Today I want to tackle whether Bitcoin could be a good investment opportunity for your clients. [FULL DISCLOSURE – I am long Bitcoin and have invested in the digital currency].

Step 1 – Your Client’s Risk Profile

At Pocket Risk we are constantly looking at the topic of risk tolerance, capacity for loss and need to invest. Fundamentally, you need to ask yourself whether your client’s risk profile matches with this kind of asset.

Statistically speaking the volatility of Bitcoin is comparable to a 50/50 stock and bond portfolio when you look at the daily closing prices going back to July 2010 (Source Bitcoincharts.com). That being said there are important caveats, such as the fact Bitcoin has only existed since January 2009 and remains to be tested in throughout different economic cycles.
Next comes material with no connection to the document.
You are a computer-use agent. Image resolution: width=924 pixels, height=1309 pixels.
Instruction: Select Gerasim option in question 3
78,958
Furthermore, just like there were no laws to govern the Internet in the early 90’s there are no laws that truly govern Bitcoin today. That means you and your clients have very little legal protection. There is no FSCS (Financial Services Compensation Scheme) for Bitcoin and cases of online theft do arise with no obvious recourse.
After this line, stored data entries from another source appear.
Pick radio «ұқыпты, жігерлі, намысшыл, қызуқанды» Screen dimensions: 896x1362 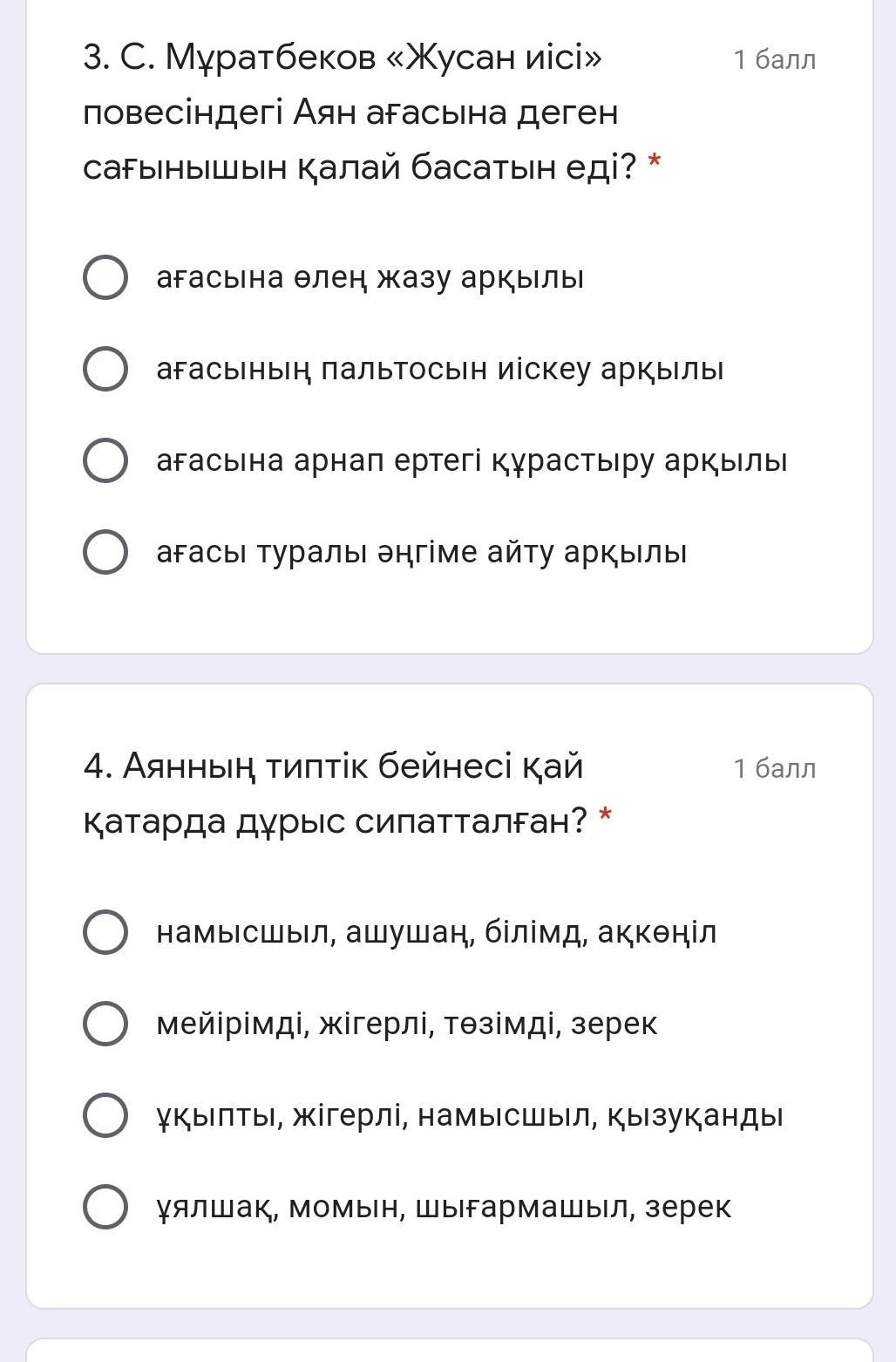105,1114
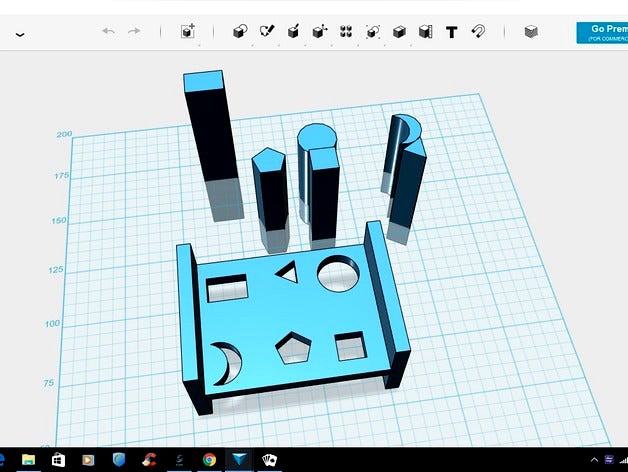628x472 pixels.
Task: Click the Go Premium button
Action: [602, 32]
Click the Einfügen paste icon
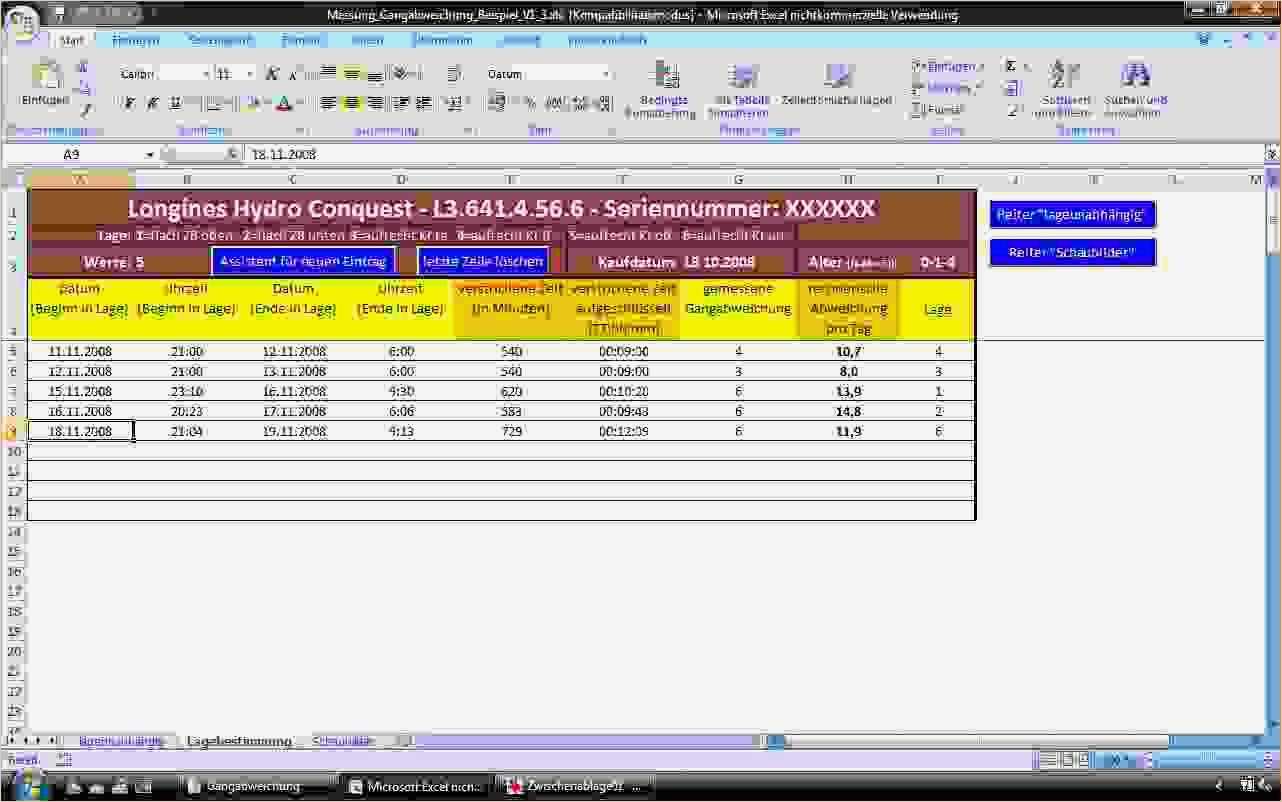This screenshot has height=802, width=1282. pyautogui.click(x=44, y=80)
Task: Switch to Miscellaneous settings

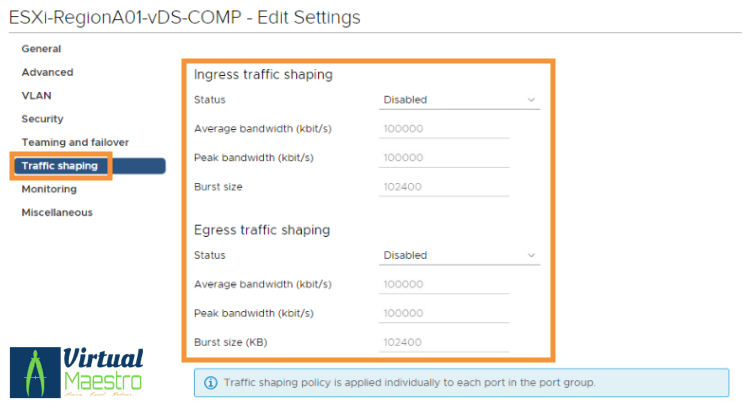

That being said Bitcoin is still considered an opportunity. Simply because we know from past experience that some of the greatest economic developments have come from places that started off as speculative wild wests (i.e. wildcatting in the oil rich American mid-west, China, the Internet and others).
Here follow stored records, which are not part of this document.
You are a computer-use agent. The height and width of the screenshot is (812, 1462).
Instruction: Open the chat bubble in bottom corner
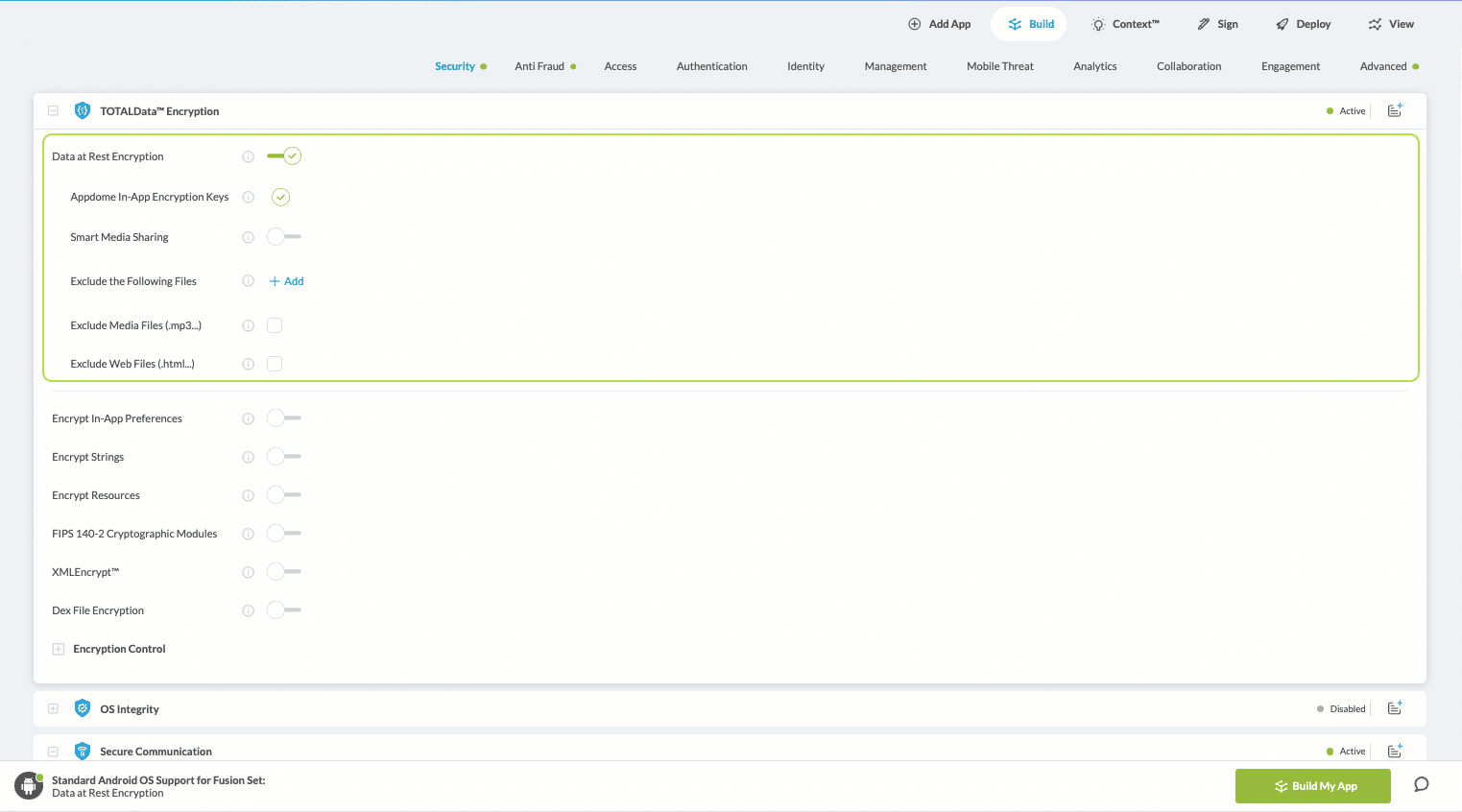(x=1421, y=784)
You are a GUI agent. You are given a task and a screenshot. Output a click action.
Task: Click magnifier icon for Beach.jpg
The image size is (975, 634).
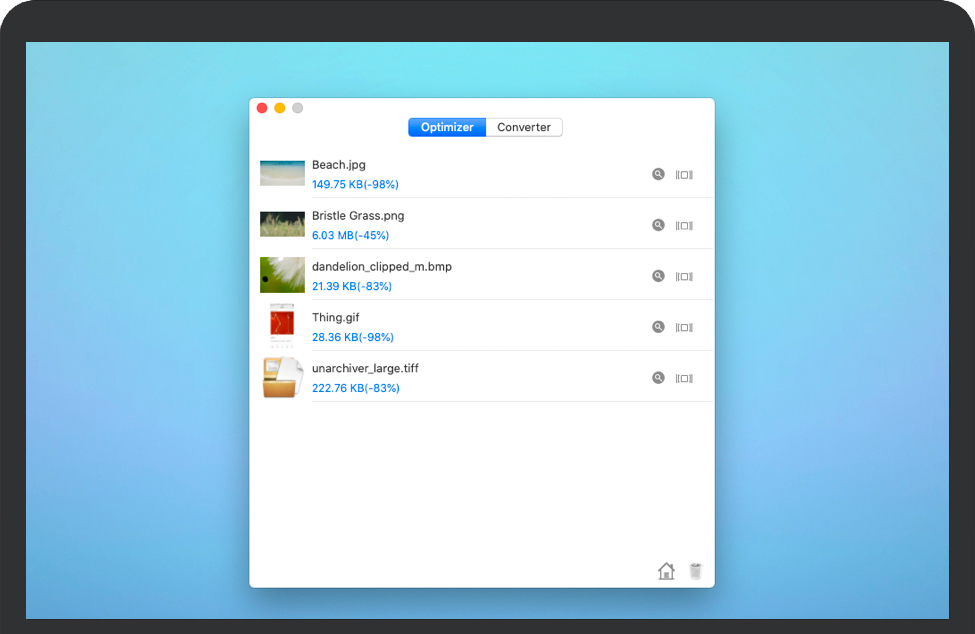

Does your client need to take this kind of risk? Unlikely, but if they have a portfolio in place that is likely to take care of their future needs it could be worth using any surplus to invest in Bitcoin.

Bitcoin-ChartBitcoin Chart – June 2012-June-2013

Step 2 – Your Client’s Philosophy

There are two types of investors in Bitcoin at the moment, those driven by the ideals and those driven by greed. I could never suggest someone invest out of greed, so look to discover whether your client agrees with the Bitcoin philosophy. If anything, it might make the blow a little softer during price falls. Here are three questions to help you discover whether your client is sympathetic to Bitcoin.

A)   Are you concerned about inflation and currency devaluation?

B)   Are you concerned about the amount of control banks have over your money?

C)   Does the idea of a decentralized network of anonymous individuals working together to build an online currency intrigue you or scare you?

Step 3 – The Practicalities

If your client is comfortable with Bitcoin’s volatility, admires the ideals and is prepared for the fact that they could loose all their money overnight the next step is work out the practicalities.

Buying Bitcoins has become increasingly easy over the last few months. It wasn’t long ago that you could only store the currency on your hard drive. If your hard drive crashed, you lost all your money. Backups were essential.

You can now purchase Bitcoins without too much difficulty on online exchanges/pseudo-banks. The two most popular are MT. Gox and Coinbase. There are no fees for holding Bitcoin, only a transaction fee for purchase (typically 1%). I am not aware of any method of managing Bitcoins through a wrap platform so a client would likely need to sign up for themselves. This is not practical but expected given Bitcoin it is a recent invention.

Finally, the tax implications for Bitcoin are yet to be established. The working assumption is that Bitcoin is a store of value similar to gold or other commodities and will be taxed as capital gains.

Concluding Thoughts

Investing in Bitcoin is a high-risk strategy. I would only invest if your clients are prepared to loose all of their investment over night. If they are not prepared for this kind of risk, then I would avoid this opportunity and move on to the next.